• **Supplied text**
- - - -

And yet despite that Whole Foods is finding that as competitors respond to demand from an increasing number of conscious consumers, their market share is being eroded. They are now cutting prices and tripling their marketing budget in order to woo customers back and attract new ones and discovering that just because they were pioneers of the ‘sustainable food movement’ it doesn’t mean that they will be the last ones standing. Which makes you wonder why they didn’t see this coming or ask the question what’s our difference—our real advantage? What would happen if Walmart started stocking organic Kale tomorrow? It turns out that their advantage wasn’t just what they stocked on those shelves or how it was displayed.
When Jonathan Ive talks about what goes into the design of Apple products he doesn’t speak about values. He talks about how the user can sense the level of care that’s gone into creating those products. Values are felt. Fairness is shown and sensed. I guess Whole Foods customers will be questioning how prices can suddenly come down when they vote with their feet because they believed they were paying more for those values.

- - - -

• **Supplied material**
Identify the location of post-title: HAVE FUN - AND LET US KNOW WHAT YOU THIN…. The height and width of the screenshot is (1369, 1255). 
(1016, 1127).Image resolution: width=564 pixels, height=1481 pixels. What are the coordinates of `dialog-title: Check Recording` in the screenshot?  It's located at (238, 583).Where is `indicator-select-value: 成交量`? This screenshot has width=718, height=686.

- - - -

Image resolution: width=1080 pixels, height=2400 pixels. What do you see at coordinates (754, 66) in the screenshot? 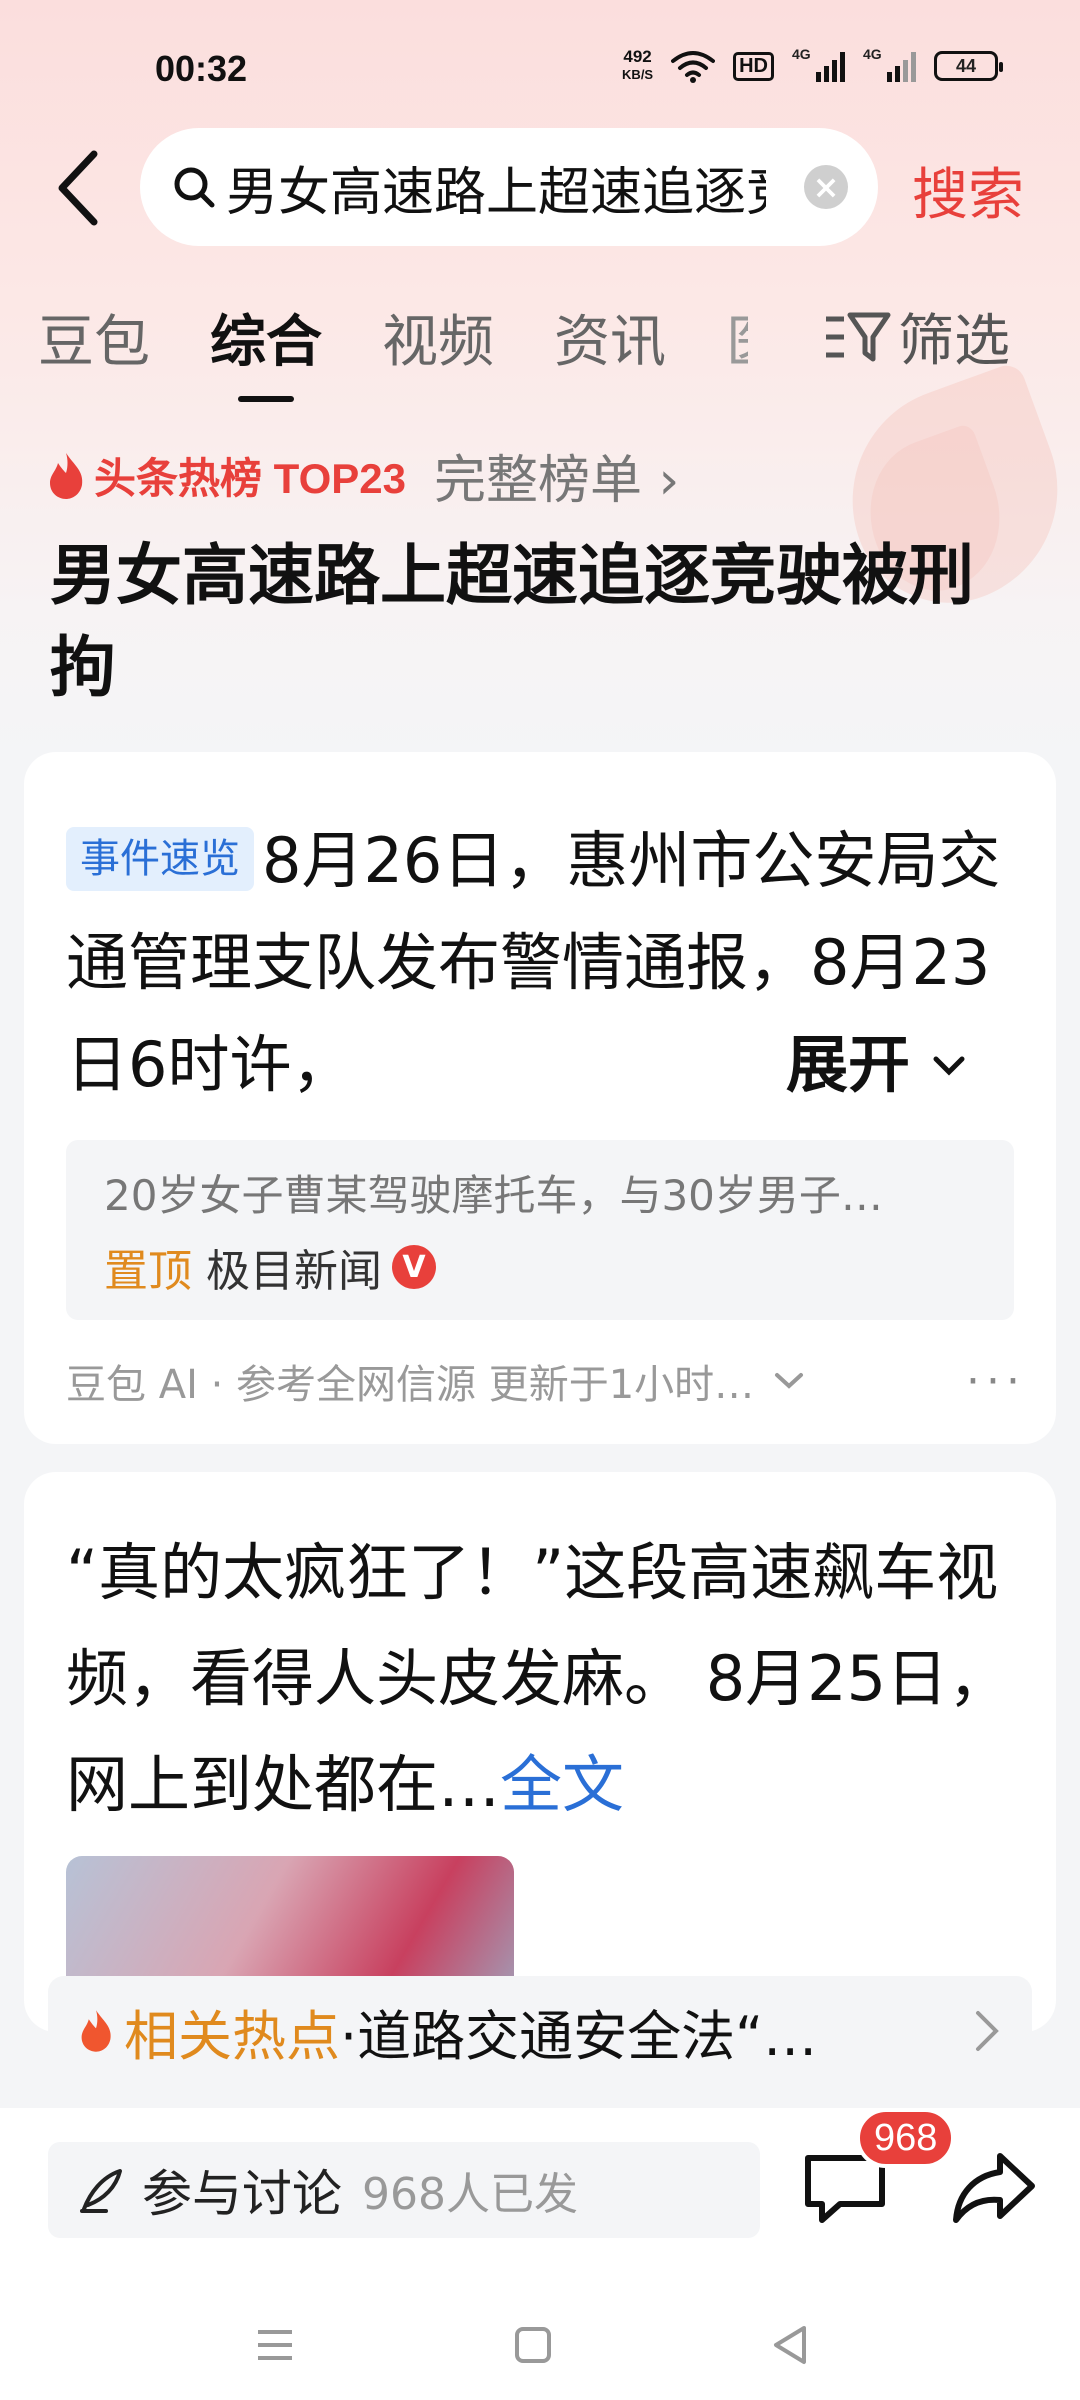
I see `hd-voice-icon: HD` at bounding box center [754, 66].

- - - -

• **Set of tasks**
A) In the Whole Foods passage, set down the section running from "And yet despite" to "it was displayed.".
B) Translate this sentence from the Whole Foods passage into Spanish: "He talks about how the user can sense the level of care that’s gone into creating those products."
C) Write what comes next in the passage about Whole Foods and its competitors, picking up after its final sentence.

• **Activity answers**
A)
And yet despite that Whole Foods is finding that as competitors respond to demand from an increasing number of conscious consumers, their market share is being eroded. They are now cutting prices and tripling their marketing budget in order to woo customers back and attract new ones and discovering that just because they were pioneers of the ‘sustainable food movement’ it doesn’t mean that they will be the last ones standing. Which makes you wonder why they didn’t see this coming or ask the question what’s our difference—our real advantage? What would happen if Walmart started stocking organic Kale tomorrow? It turns out that their advantage wasn’t just what they stocked on those shelves or how it was displayed.

B) Habla de cómo el usuario puede percibir el nivel de cuidado que se ha puesto en la creación de esos productos.

C)
Yes, values matter more than ever in a world where people know and care about how things are made and how far they travelled to reach their plates, but their impact isn’t keenly felt in a video or poster that tries to start a conversation with everyone.
Showing is more powerful than telling. It’s not as simple as throwing more money at traditional marketing in order to increase awareness. It’s about digging deeper and understanding why people would cross the road to Walmart now that they stock coconut oil and quinoa. More importantly it’s about doubling down to better understand and serve the people who don’t cross the road.
Affinity first, awareness second should be the goal of every brand now. It’s a lot easier to say “look at us”, than it is to say “we see you”, to your customers.
Image by Mil Roesen.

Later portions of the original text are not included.